Varadian tries to create the same type of atmosphere for the team of 50 sales professionals he manages at LinkedIn. “This is a thriving $2 billion company and we are treated like adults here. My team members know there is no one looking over their shoulder and it’s their business to run. I learned the value of that at SU and I credit the faculty and staff for truly empowering me.”
In addition to independence, Varadian says SU gave him a wide range of experiences, many of which were hands on. “Professor Zinzer was one of those teachers who brought the subject matter to life. He took us to FedEx to see freight being unloaded and to a logistics conference to meet people who actually did the work we were learning in class. He wanted us to get our feet wet.”
Those real life experiences also included a job at a pizza shop and the Carrier Dome as well as a semester abroad in London.

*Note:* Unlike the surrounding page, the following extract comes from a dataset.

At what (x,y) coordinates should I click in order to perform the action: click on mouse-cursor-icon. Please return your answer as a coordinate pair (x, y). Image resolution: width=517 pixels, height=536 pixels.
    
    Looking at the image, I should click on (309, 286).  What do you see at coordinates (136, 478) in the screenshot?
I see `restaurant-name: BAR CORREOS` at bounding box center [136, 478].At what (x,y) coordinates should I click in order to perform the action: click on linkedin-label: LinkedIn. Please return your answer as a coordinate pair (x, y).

Soon after commencement, Varadian took a position at Expeditors International working on-site for one of the company’s largest clients in Boston. After two years, he made the move to Haemonetics, a medical equipment manufacturer in Boston.

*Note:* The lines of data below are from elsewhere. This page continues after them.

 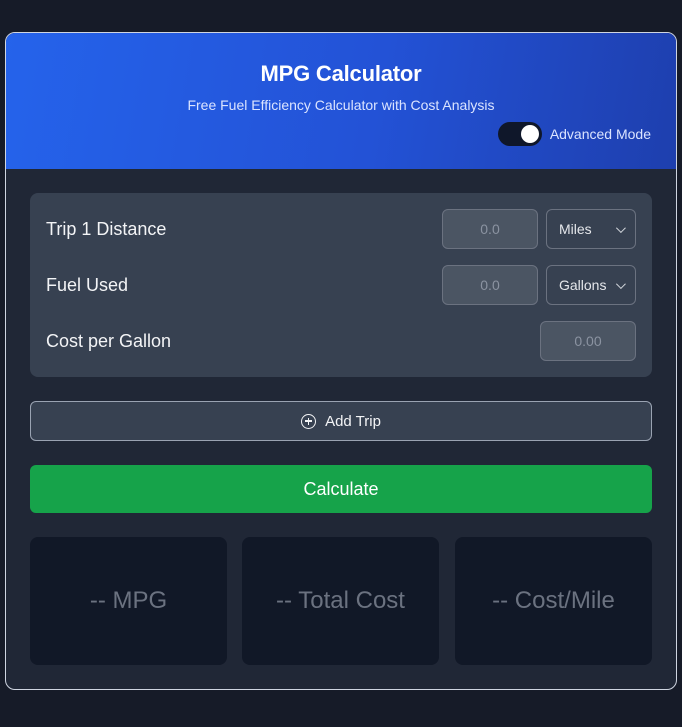 I want to click on advanced-mode-toggle, so click(x=520, y=134).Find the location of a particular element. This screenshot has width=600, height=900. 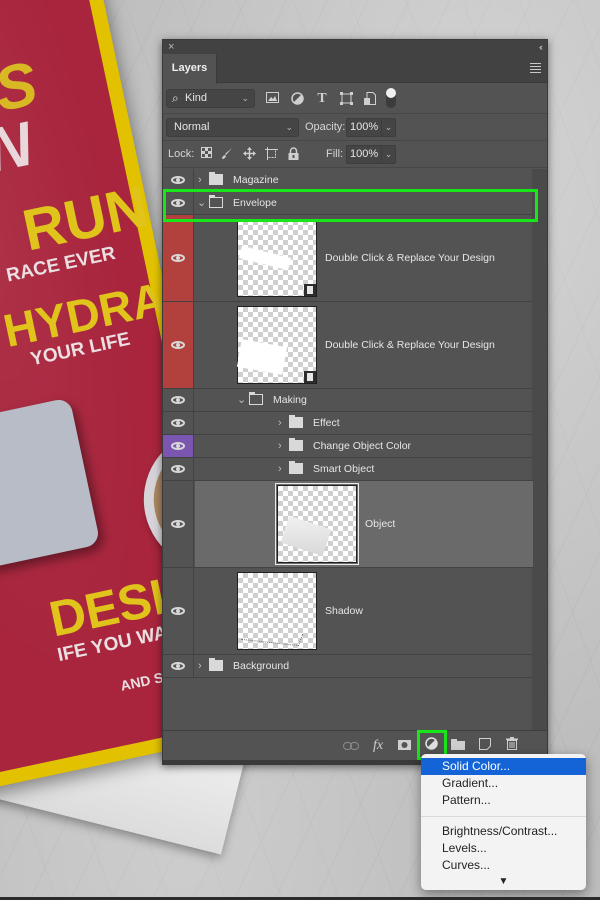

new-layer-icon is located at coordinates (485, 746).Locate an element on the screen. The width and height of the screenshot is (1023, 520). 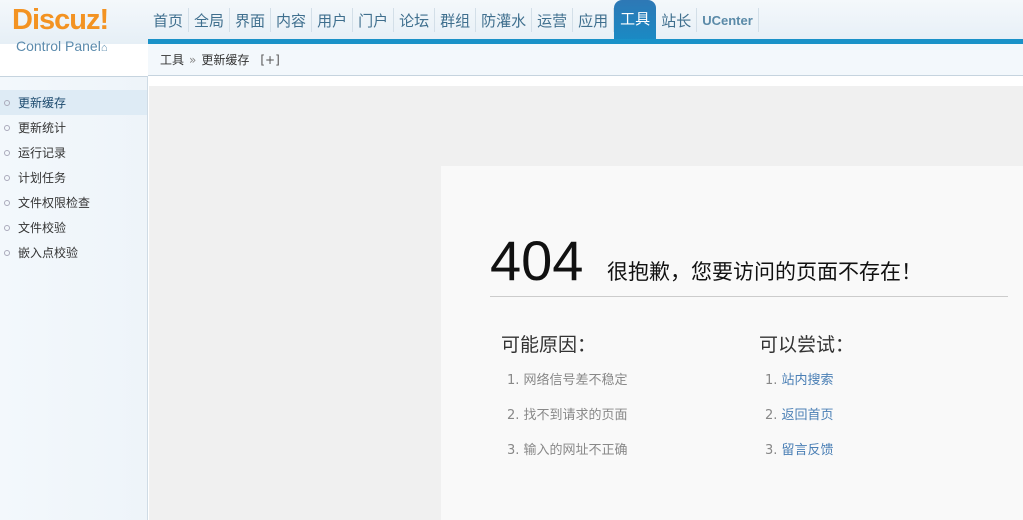
sidebar-item: 文件权限检查 is located at coordinates (74, 202).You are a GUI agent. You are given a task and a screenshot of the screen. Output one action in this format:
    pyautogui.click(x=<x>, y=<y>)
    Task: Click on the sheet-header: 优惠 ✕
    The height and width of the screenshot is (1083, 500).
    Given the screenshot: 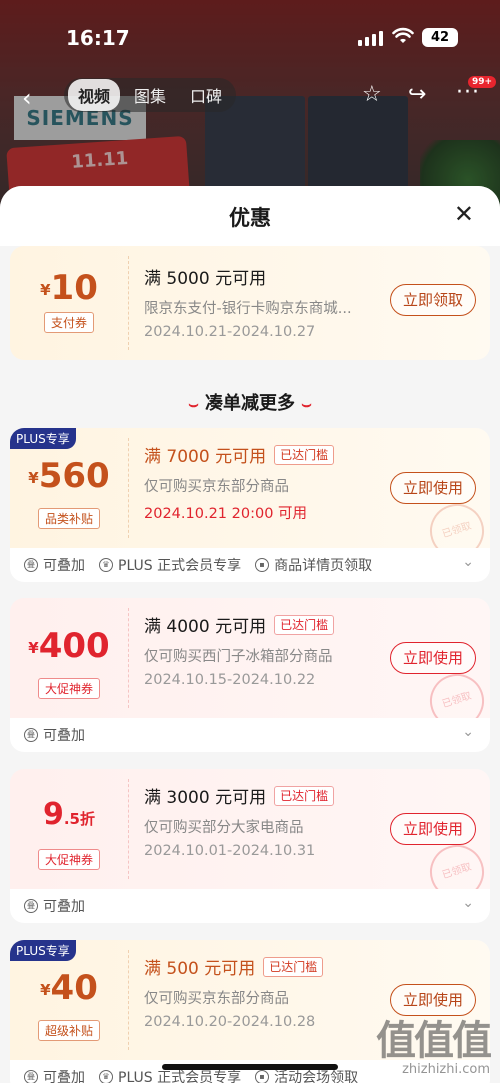 What is the action you would take?
    pyautogui.click(x=250, y=216)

The path Varadian took (with skateboard unfailingly underfoot), from Haemonetics to LinkedIn illustrates the power of the SU alumni connection.
A number of friends from his high school played club hockey at SU, and he had gotten to know and had kept in touch with most of the team. One of them lured him to work for Cognos, a subsidiary of IBM. It was an inside sales position that proved a great introduction to technology and business intelligence. When an outside sales opportunity came open at the company’s southern California office, he reached out to another friend and fellow SU alum who worked there and was convinced the west coast should be his next home. Six years later, a position with ADP brought him back east.
The move to LinkedIn came in March of 2011 when Varadian became a member of the original New York City team. Though he had left ADP as a VP, his initial title at LinkedIn wasn’t as lofty. “I had to fully learn the business to work my way up and be successful,” added Varadian.
In January, Varadian assumed a position managing 50 sales representatives across the central and eastern United States. He is responsible for 2,000 of the company’s mature client businesses within its largest segment, Talent Solutions.
“It is exciting and challenging work,” said Varadian. “Recruiting and branding has vastly changed. Our clients have to think like marketers now. Our goal is to ensure that, when a coveted recruit logs into LinkedIn, our client’s brand is so compelling there is no way the prospect can decline a recruiter’s call.”
Varadian is happy to impart the insights he has gained in successfully navigating social media with recent Whitman alumni and current students. In fact, he will be a speaker for the Whitman IMPRESS program’s “Current Challenges Speaker Series” during the 2015-16 academic year.
One of the things he stresses is the importance of individual brands on social media. “Make sure your professional identity is candid and reflects your personality. Connect with professors, peers, internship supervisors, past employers. Your network should be representative of all the people you’ve known both in school and professionally. Those connections reflect your life experiences and will lead to career opportunities.”
And when it comes to gaining the kind of life experiences that set prospects apart, Varadian has another piece of advice. “Take intelligent risks. I believe that is one of the only true ways to grow—be it as a student or professional. The risks and their outcomes make up your personal tapestry…and that tapestry may tip the scale in your favor.”